Miss Siddal was there. He stared at her; she looked at him in half-disdain. Suddenly his knees grew weak: he turned and fled.

Deverell boldly stalked the quarry the next day in company with his mother, who was a customer of the shop. He failed to get an interview. A little later, the mother went back alone, and put the matter before Miss Siddal in a purely business light.

Elizabeth Eleanor was from a very poor family.

Her father was an auctioneer who had lost his voice, and she was glad to increase the meager pay she was receiving by posing for the artists. She was already a model, setting off bonnets and gowns, and her first idea was that they wanted her for fashion-plates. Mrs. Deverell did not disabuse her of this idea.
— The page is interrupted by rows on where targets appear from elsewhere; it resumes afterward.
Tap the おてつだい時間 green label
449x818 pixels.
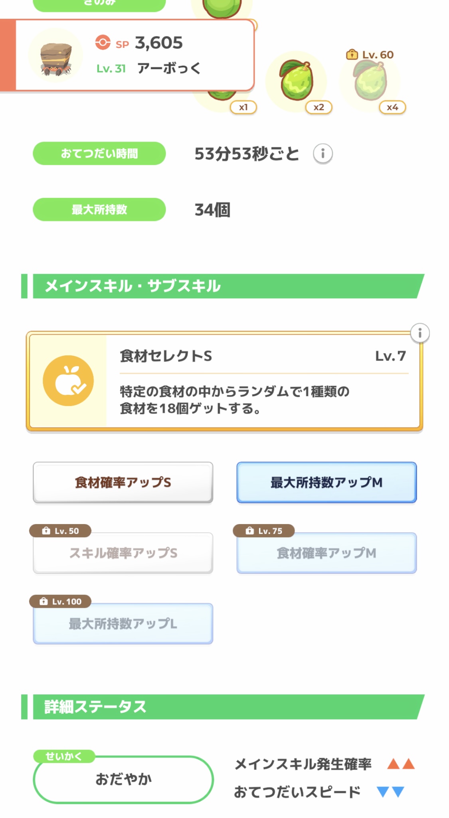coord(99,154)
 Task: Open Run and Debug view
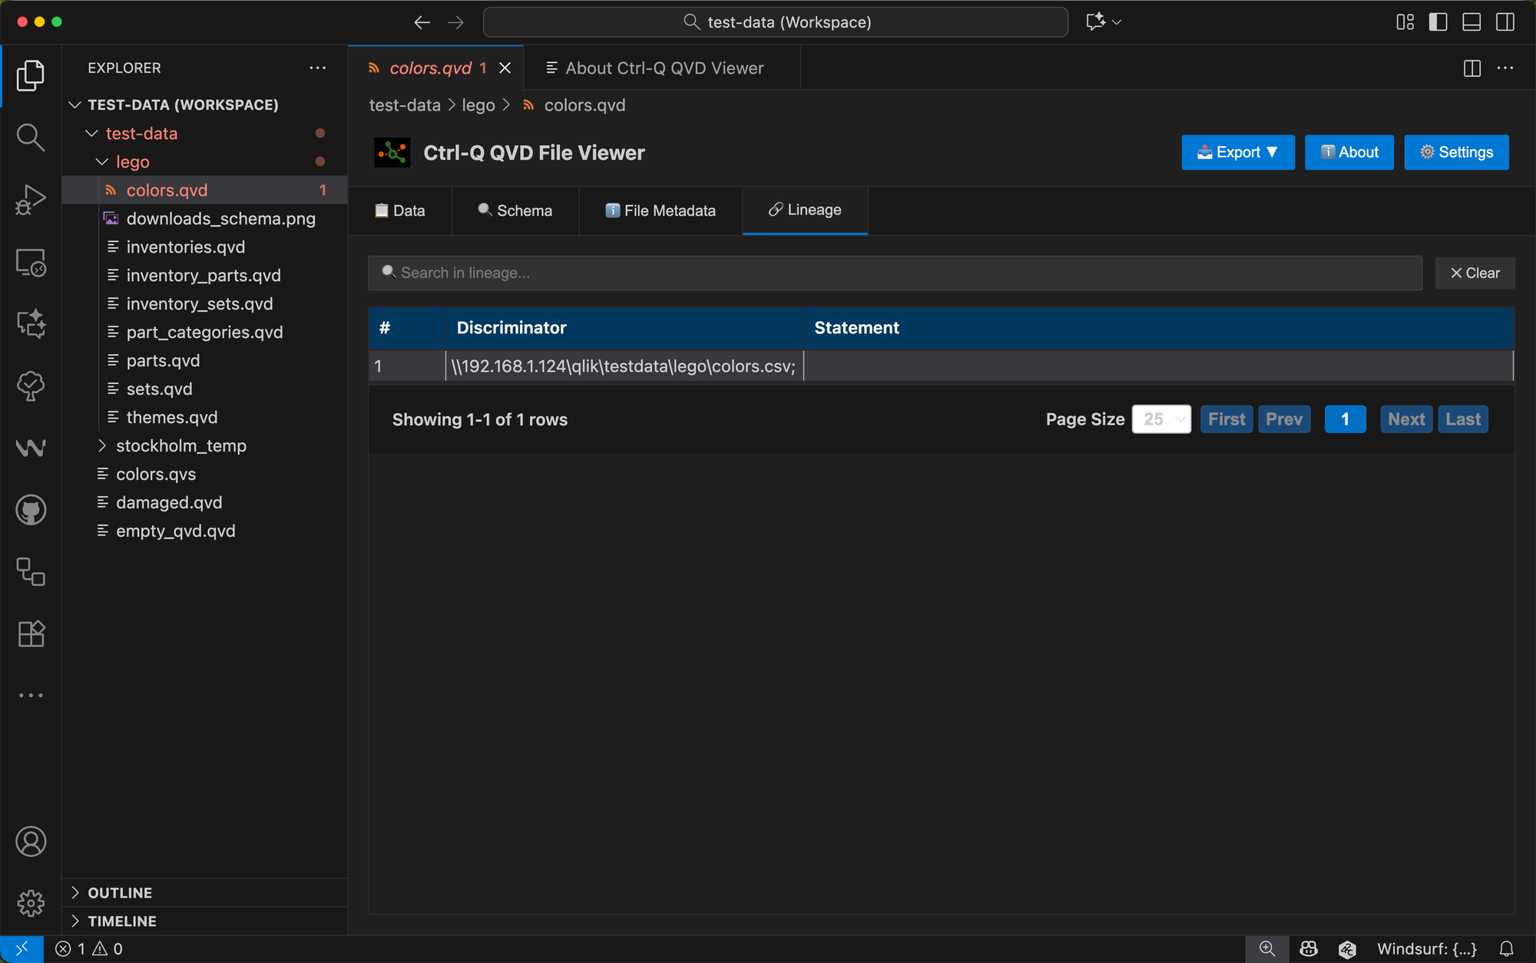[30, 200]
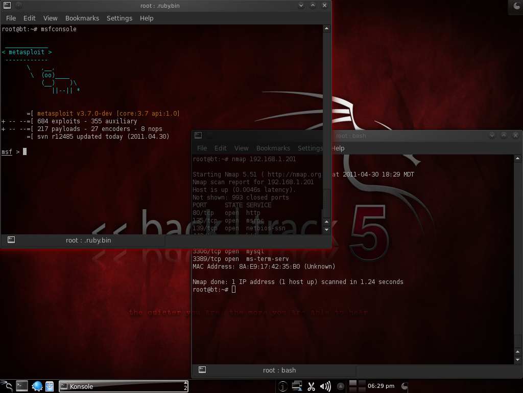Select the root : .ruby.bin tab
523x393 pixels.
(x=88, y=240)
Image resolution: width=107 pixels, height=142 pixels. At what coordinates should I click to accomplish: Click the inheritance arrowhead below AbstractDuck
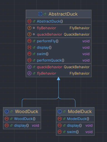pyautogui.click(x=58, y=79)
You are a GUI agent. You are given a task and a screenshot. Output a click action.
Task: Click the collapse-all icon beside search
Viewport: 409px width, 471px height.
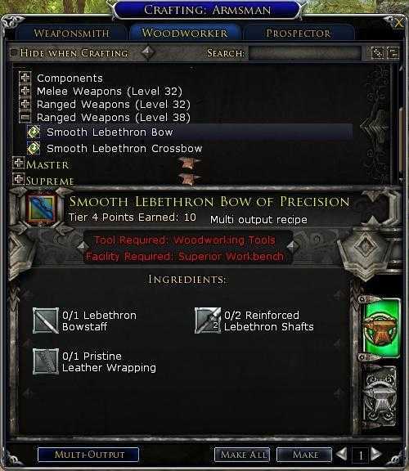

And so she posed for the class at Rossetti's studio, duly gowned as angels are supposed to be draped and dressed in Paradise.

Mrs. Deverell was present to give assurance, and all went well. The young woman was dignified, proud, with a fine but untrained mind. As to her knowledge of literature, she explained that she had read Tennyson's poems because she had found them on some sheets of paper that were wrapped around a pat of butter she had bought to take home to her mother.

Her general mood was one of silent good-nature, flavored with a dash of pride, and an innocent curiosity to know how the picture was getting along. It has been said that people who talk but little are quiet either because they are too full for utterance, or because they have nothing to utter. Miss Siddal was reserved, because she realized that she could never talk as picturesquely as she could look. People who know their limitations are in the line of evolution. The girl was eager and anxious to learn, and Rossetti set about to educate her. In the operation he found himself loving her with a mad devotion.

The other members of the Brotherhood respected this very frank devotion and did not enter into competition with it, as they surely would have done had it been merely admiration. They did not even make gentle fun of it—it was too serious a matter with Rossetti: it was to him a religion, and was to remain so to the day of his death. Within a week after their meeting, "The House of Life" began to find form. He wrote to her and for her, and always and forever she was his model. The color of her hair got into his brush, and her features were enshrined in his heart.

He called her "Guggums" or "Gug." Occasionally, he showed impatience if any one by even the lifting of an eyebrow seemed to doubt the divinity of the Guggums.

There was no time for ardent wooing on his part, no vacillation nor coyness on hers. He loved her with an absorbing passion—loved her for her wonderful physical beauty, and what she may have lacked in mind he was able to make good.